Exceptionally small. Can take SIM cards. Tablet-like functionality.

The Bad

Sluggish performance. Average battery life. Annoying Trackpoint location.

The Bottom Line

While it's technically packed with add-on features, the poor basic performance of the Flybook makes it a bad choice for anyone seeking an ultraportable notebook.

The screen on the flybook is an 8.9" TFT with a top resolution of 800x600, which is both smaller and lower resolution than the comparable Sony model. Admittedly, at this kind of screen size, that's probably a moot issue, and you certainly can't crank the flybook's resolution up to uncomfortably small levels as you can with the Sony.

On paper, the Flybook looks like it's got a little bit of everything and then some more thrown in for good measure. It's powered by a Transmeta Crusoe processor clocked at 1GHz, with 512MB of DDR SDRAM, a 40GB hard drive and no optical drive whatsoever. USB and Firewire ports are present -- although in our test sample, the USB ports were detected as older non-Hi-Speed USB ports, which is a bit of a concern.

Where the flybook really stands out is in network connectivity. It's got a standard LAN port, as well as WiFi, Bluetooth, and unusually, a GSM socket for mobile phone sim cards, making this perhaps the world's biggest mobile phone. The WiFi connectivity on the flybook is only the older style 802.11b, however.

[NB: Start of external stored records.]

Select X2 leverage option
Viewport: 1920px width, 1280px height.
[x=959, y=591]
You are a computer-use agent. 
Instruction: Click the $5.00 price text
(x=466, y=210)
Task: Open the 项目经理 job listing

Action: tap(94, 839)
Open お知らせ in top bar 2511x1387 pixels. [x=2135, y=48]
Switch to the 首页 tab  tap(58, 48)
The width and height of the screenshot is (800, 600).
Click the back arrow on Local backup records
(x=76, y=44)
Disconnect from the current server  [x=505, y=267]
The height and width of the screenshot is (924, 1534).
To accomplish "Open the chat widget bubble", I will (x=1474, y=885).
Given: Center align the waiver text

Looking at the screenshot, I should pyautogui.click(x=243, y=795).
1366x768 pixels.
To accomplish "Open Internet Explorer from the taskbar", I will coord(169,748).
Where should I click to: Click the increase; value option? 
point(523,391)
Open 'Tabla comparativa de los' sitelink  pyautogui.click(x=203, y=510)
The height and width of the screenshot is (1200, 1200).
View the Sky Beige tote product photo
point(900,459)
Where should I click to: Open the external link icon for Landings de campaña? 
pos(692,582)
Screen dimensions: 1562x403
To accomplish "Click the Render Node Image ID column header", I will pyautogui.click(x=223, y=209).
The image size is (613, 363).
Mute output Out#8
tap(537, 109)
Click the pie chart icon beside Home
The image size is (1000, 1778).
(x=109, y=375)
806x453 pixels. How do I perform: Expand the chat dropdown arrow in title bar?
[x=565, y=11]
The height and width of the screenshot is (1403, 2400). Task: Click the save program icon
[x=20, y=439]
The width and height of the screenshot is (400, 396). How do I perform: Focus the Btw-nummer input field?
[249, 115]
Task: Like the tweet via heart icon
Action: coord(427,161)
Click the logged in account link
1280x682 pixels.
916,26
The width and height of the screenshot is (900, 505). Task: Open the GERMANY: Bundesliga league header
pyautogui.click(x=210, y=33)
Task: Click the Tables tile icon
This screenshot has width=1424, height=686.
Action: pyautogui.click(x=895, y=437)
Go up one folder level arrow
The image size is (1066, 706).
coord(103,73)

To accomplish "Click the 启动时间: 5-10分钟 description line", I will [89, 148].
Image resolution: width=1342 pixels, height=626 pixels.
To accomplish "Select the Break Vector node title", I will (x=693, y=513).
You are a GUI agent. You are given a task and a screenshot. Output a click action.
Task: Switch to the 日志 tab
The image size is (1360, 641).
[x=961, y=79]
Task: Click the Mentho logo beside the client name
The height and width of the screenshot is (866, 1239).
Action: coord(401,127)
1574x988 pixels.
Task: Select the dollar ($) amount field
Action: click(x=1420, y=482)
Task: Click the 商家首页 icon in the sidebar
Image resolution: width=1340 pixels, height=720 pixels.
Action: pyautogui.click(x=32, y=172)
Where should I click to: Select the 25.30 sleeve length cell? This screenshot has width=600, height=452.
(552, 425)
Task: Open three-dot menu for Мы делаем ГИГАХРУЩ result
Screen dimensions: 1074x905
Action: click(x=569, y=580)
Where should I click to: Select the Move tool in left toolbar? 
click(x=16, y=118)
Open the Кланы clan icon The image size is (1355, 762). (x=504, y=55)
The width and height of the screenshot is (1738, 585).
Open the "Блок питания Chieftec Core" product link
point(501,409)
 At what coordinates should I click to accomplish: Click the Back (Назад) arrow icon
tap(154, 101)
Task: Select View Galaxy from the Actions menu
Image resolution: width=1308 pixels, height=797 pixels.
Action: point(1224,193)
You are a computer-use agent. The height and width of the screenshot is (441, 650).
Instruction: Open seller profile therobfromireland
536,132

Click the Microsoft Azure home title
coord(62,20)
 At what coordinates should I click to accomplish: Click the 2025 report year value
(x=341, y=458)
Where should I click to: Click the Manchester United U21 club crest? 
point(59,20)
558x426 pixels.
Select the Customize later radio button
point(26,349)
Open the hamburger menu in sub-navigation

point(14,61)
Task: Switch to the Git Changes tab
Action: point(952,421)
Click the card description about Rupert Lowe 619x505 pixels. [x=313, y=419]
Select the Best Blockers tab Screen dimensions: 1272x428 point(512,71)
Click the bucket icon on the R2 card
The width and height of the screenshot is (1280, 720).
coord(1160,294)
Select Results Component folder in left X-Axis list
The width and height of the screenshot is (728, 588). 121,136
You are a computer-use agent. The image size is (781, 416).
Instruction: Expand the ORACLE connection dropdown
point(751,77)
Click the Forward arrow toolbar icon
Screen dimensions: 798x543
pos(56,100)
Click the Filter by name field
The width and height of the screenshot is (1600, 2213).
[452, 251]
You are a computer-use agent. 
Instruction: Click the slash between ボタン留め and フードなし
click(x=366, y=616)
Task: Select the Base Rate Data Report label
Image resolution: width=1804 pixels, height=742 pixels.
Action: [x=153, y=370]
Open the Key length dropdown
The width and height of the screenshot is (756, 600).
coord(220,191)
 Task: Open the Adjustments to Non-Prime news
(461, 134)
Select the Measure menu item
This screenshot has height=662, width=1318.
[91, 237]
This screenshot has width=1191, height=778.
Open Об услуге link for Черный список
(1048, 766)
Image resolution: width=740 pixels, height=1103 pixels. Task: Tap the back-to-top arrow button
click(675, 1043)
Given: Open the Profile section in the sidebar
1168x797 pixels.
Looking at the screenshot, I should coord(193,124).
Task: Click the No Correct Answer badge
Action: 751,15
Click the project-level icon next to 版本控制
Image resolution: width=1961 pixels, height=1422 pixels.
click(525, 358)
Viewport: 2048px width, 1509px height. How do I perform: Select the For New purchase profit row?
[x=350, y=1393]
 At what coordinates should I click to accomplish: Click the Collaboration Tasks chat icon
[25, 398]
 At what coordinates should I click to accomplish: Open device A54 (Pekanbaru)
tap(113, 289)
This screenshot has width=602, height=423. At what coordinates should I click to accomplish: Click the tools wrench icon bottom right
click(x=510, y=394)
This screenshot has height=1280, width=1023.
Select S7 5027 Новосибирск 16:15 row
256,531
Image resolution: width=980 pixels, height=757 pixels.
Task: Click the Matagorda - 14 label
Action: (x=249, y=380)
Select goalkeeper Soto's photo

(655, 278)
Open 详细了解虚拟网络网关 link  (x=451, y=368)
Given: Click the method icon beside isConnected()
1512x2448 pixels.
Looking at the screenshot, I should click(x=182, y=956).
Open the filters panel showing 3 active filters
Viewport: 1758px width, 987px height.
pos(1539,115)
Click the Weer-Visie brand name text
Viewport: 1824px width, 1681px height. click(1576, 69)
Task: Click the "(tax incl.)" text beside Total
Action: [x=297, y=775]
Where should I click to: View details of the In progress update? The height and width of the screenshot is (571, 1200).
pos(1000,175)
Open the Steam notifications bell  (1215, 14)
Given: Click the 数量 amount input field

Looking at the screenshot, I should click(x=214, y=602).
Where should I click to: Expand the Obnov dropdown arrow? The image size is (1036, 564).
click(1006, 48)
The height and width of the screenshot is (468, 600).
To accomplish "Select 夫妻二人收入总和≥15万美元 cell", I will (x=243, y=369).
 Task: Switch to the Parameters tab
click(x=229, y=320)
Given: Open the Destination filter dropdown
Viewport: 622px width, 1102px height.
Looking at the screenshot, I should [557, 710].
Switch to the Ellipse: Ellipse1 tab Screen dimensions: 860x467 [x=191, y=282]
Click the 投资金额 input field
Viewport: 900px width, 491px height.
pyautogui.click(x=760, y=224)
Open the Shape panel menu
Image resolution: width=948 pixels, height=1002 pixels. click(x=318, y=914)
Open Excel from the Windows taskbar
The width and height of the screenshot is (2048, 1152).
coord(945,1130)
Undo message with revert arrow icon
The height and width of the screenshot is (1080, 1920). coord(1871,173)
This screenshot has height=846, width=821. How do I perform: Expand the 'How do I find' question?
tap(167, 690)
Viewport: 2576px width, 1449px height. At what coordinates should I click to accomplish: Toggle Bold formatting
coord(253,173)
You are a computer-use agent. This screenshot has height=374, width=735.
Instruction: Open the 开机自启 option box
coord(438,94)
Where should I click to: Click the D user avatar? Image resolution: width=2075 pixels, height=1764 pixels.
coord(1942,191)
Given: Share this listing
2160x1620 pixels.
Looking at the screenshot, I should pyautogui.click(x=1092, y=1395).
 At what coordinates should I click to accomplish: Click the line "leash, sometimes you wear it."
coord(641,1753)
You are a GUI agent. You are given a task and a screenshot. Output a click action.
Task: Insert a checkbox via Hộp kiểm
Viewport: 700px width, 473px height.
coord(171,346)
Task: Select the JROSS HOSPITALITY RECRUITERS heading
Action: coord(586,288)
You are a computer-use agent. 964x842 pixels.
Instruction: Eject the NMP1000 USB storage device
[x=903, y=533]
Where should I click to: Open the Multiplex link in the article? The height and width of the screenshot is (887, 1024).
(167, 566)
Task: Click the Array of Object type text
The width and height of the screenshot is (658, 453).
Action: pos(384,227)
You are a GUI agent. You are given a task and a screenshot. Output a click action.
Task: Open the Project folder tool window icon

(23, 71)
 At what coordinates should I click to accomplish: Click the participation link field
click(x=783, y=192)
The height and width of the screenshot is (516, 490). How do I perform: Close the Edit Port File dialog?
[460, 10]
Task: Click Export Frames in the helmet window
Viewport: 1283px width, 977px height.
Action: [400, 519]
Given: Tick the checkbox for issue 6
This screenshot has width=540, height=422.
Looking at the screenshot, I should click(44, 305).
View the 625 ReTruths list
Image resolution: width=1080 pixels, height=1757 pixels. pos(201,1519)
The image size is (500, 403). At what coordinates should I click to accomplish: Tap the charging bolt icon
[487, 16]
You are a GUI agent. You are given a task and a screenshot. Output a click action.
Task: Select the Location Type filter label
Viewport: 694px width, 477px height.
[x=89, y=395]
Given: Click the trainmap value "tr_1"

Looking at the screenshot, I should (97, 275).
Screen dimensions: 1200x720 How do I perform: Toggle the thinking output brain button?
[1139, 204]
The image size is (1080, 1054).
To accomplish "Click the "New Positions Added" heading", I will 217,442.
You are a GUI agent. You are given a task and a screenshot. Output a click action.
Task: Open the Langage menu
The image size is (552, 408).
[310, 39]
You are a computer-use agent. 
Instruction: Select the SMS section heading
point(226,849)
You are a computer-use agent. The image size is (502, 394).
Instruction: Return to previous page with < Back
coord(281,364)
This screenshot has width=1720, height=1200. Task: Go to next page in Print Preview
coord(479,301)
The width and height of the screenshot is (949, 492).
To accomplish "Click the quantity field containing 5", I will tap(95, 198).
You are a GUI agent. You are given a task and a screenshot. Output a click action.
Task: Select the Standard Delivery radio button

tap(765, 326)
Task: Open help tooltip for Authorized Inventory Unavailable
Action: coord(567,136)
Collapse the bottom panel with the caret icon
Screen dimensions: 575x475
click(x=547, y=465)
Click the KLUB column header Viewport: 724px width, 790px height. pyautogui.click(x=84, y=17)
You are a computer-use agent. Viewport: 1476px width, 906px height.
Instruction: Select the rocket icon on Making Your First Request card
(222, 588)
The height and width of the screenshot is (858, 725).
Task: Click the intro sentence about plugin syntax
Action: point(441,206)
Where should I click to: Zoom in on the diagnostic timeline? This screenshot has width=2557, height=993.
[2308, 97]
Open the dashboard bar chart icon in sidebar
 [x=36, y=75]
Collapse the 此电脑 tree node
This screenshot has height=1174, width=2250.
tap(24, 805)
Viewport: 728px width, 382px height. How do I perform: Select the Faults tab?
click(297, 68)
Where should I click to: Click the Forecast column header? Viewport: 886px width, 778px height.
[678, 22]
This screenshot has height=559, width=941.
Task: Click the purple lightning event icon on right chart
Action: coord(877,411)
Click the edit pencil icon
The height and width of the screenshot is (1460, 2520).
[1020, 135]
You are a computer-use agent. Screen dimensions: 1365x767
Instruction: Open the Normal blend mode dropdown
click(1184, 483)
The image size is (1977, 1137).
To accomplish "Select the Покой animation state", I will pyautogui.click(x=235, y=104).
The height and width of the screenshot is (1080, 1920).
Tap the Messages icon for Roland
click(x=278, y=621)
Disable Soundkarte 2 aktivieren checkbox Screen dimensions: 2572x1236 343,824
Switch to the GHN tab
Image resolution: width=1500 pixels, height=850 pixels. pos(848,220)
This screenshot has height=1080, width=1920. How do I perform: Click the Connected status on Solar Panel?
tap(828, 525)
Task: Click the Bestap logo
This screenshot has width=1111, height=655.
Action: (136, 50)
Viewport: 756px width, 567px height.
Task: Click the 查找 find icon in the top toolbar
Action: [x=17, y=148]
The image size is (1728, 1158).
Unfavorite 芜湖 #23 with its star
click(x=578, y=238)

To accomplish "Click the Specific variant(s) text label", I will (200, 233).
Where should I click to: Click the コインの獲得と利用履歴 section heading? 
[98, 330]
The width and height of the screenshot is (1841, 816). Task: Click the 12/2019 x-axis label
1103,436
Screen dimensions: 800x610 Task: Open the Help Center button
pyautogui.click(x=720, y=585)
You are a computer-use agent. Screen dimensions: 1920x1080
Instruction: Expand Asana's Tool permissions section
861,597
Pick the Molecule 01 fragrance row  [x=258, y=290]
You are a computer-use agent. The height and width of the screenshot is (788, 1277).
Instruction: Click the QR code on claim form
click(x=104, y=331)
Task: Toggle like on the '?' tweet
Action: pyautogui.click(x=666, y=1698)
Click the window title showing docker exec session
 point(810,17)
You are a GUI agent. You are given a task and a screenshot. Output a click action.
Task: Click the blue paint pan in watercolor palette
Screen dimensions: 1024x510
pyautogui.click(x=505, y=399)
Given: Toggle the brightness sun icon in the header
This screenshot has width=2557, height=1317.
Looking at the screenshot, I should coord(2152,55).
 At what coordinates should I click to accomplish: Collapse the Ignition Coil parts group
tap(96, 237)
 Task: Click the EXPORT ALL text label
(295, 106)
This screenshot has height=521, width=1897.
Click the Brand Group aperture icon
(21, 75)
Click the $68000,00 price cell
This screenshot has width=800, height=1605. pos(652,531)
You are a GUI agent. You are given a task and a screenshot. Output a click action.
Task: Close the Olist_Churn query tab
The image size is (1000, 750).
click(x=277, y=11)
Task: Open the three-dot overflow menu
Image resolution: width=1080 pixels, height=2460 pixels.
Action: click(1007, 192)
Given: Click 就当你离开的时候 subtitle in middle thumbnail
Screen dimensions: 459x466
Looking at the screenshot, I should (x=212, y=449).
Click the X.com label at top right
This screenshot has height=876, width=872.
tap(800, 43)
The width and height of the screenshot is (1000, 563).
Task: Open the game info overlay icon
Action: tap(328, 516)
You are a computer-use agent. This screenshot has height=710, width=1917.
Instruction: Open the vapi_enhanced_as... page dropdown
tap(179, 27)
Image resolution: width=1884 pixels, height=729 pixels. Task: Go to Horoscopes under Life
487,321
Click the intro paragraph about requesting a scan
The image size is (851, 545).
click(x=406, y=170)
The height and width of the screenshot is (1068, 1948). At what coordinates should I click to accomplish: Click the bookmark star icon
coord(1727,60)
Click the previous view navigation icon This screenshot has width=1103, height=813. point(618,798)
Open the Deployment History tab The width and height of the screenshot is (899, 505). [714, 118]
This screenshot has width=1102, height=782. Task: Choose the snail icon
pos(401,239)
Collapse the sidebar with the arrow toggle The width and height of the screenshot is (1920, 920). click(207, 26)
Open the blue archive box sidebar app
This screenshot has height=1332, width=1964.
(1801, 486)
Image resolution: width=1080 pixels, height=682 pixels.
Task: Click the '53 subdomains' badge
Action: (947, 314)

We tested the Flybook with Bapco's MobileMark 2002, or at least, we tried to. It steadfastly refused to complete that benchmark's performance-based testing, grinding to a halt with a variety of errors across multiple applications. It did, however, manage to make its way through the less processor-intensive reader test, notching up 197 minutes of battery life before conking out. Given that many desktop replacement notebooks with big shiny battery-hungry screens manage that kind of score, it's not exactly a stunning battery performance.

On less scientific anecdotal testing, things didn't really improve. While it's capable of most basic computing tasks, the low specification processor, slower-speed USB ports and positively ancient 802.11b networking made for a rather tepid and laborious experience.

As with the comparable Sony notebook, typing on the Flybook is also somewhat challenging, due to the very small and cramped keyboard. Where the flybook makes it worse, however, is in the absolutely insane design decision that saw the mouse trackpoint and buttons located above the keyboard, rather than at the bottom. You could get used to it in time, but it's totally counter-intuitive compared to every other notebook on the market, and makes even simple Web browsing a challenging and at times irritating experience.

The lack of an optical drive, rather tepid notebook performance and high asking price of the flybook make it something of a non-starter, especially compared to the similarly priced, much better equipped Sony alternative, so unless the GSM capabilities of the Flybook really, really appeal to you, we'd suggest you steer well clear.